Sporadic ALS (sALS) includes by far the largest ALS patient population, but very little is known about the causes of the disease. Patients affected by amyotrophic lateral sclerosis (ALS) have bioenergetic abnormalities, which can contribute to disease pathogenesis, and metabolic profiles could represent predisposing factors to develop ALS and affect disease course. Metabolic changes may also influence the response to therapeutics, and the lack of effective drugs for ALS may be in part attributable to insufficient understanding of metabolism as a disease modifier. To investigate energy metabolism we used a novel fluorimetric assay for mitochondrial membrane potential (MMP) and mitochondrial mass (MM), in primary sALS skin fibroblasts. We found that sALS patients have on average significantly increased membrane potential, which inversely correlates with disease onset. Furthermore, unbiased metabolomics studies identified unequivocal differences in intermediate metabolite profiles between ALS and control fibroblasts. To our knowledge, this is the first functional evidence in living cells that energy metabolism is altered in sporadic ALS. A major goal of the application is the identification of fibroblasts metabolism as a predictive factor for he evolution of ALS and for evaluating metabolic changes as disease modifiers.
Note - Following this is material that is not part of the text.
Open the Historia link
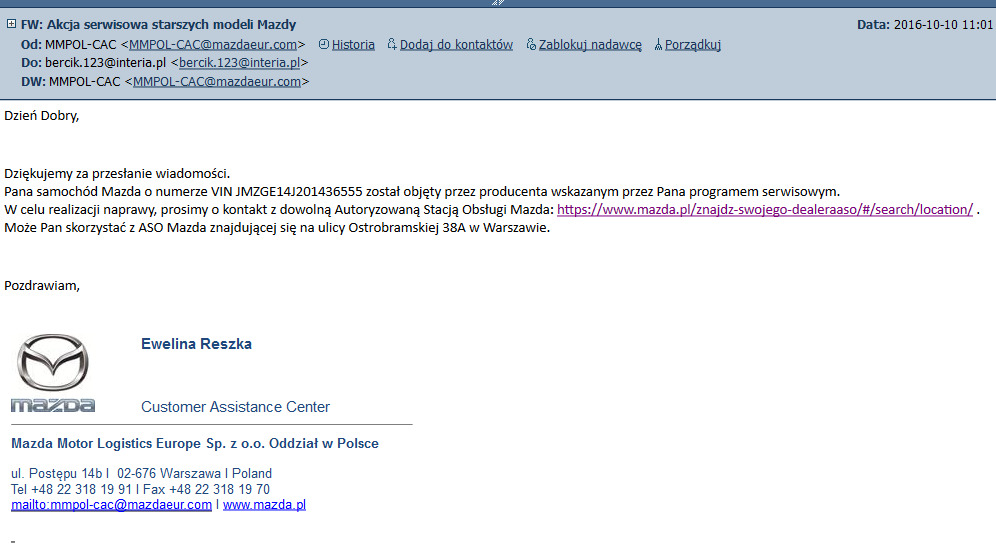Screen dimensions: 996x557 tap(353, 44)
To this end, in aim 1, we propose to define a metabolite signature linked to energy metabolism in fibroblasts, in the extracellular medium, and in the plasma of the subjects from which skin biopsies were taken. We also propose to investigate the correlation of bioenergetic and metabolic parameters with disease status and progression.
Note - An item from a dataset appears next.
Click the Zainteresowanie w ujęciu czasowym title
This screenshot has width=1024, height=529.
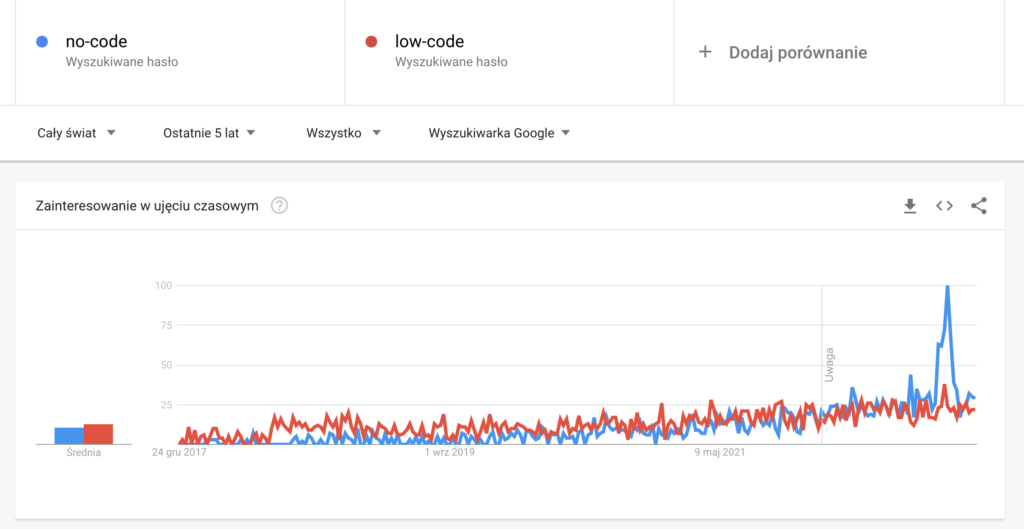[x=147, y=206]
In aim 2, to understand if the changes in fibroblasts reflect a metabolic reprogramming affecting the cell types most involved in ALS, we will convert fibroblasts into induced pluripotent stem cells (iPSC) and then motor neurons, and study their bioenergetics and metabolic profiles. Importantly, to investigate if metabolic changes originate from genetic or epigenetic causes, we will determine if bioenergetic and metabolic changes persist or not after de-differentiation of iPSC followed by back-differentiation into fibroblasts.
Patients affected by amyotrophic lateral sclerosis (ALS) have impaired metabolism, which could contribute to disease pathogenesis. We have found that ALS skin fibroblasts have changes in mitochondrial metabolism. We are proposing to study whether metabolic alterations underlie disease mechanisms, using both fibroblasts and motor neurons derived from fibroblasts through induced pluripotent cells technology, and if metabolic alterations can be studied to predict disease progression and responsiveness to therapies.